Only the lines from the one holding "Instruction: Click the" through the end of the material are to be repeated, exactly and without pictures.

◆ ◆ ◆

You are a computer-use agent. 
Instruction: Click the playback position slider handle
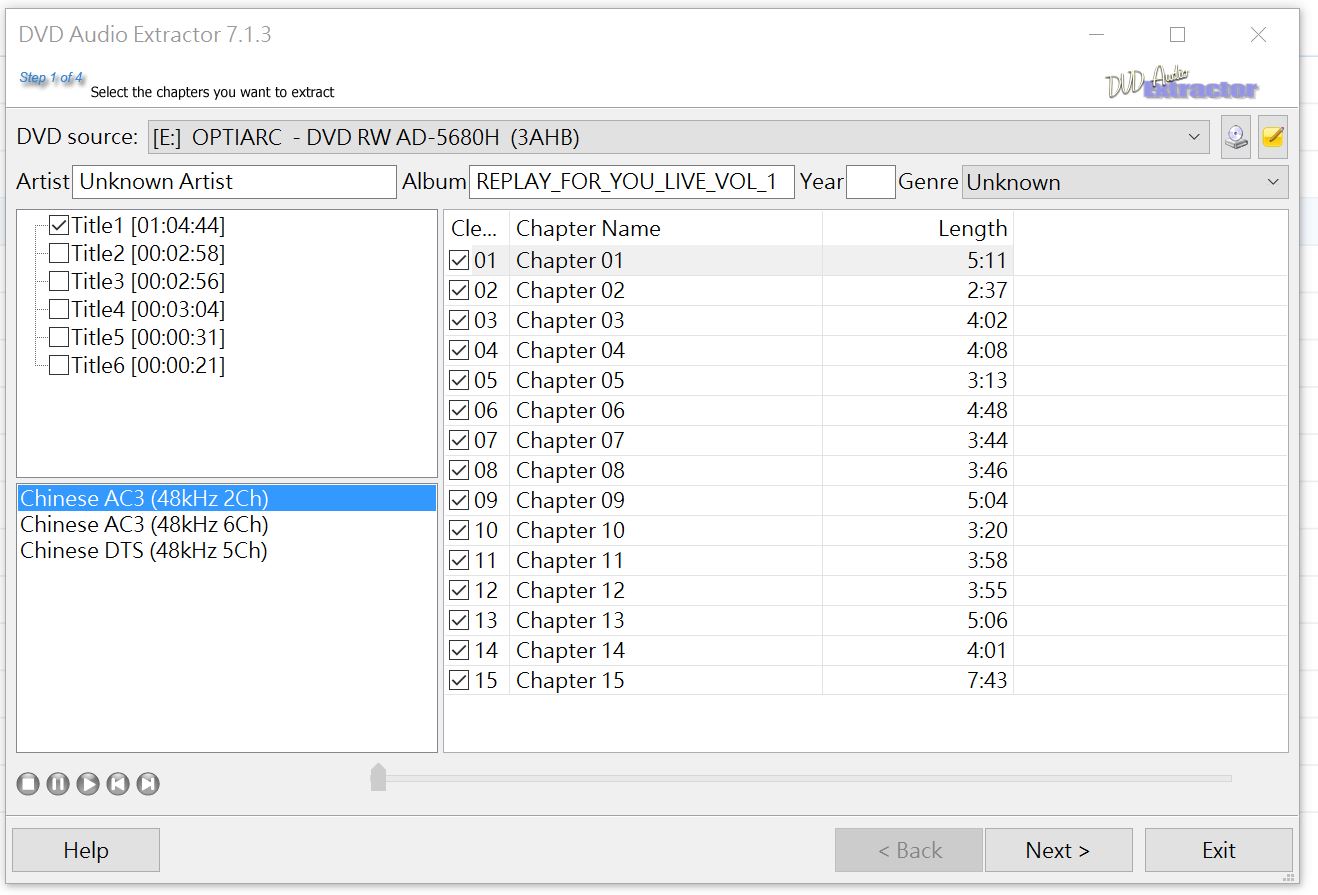click(378, 777)
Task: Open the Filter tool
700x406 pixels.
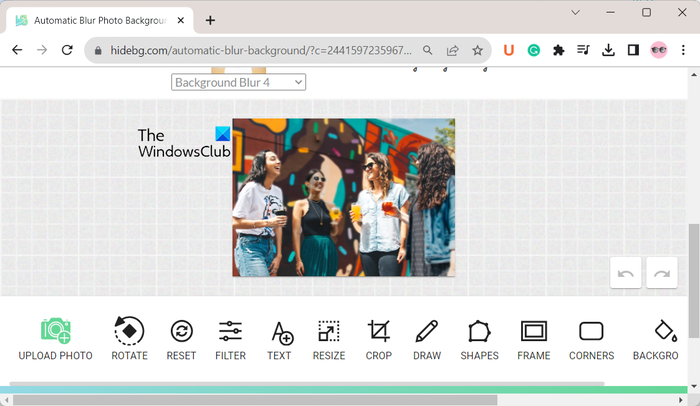Action: pyautogui.click(x=230, y=331)
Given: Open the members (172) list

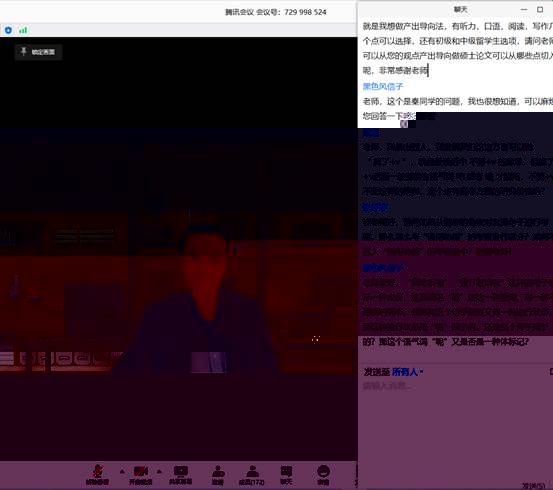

◆ ◆ ◆

> [Answer to the exercise]:
Instruction: Click the playback position slider handle
click(378, 777)
Task: Open the Filter tool
700x406 pixels.
Action: pyautogui.click(x=230, y=331)
Given: Open the members (172) list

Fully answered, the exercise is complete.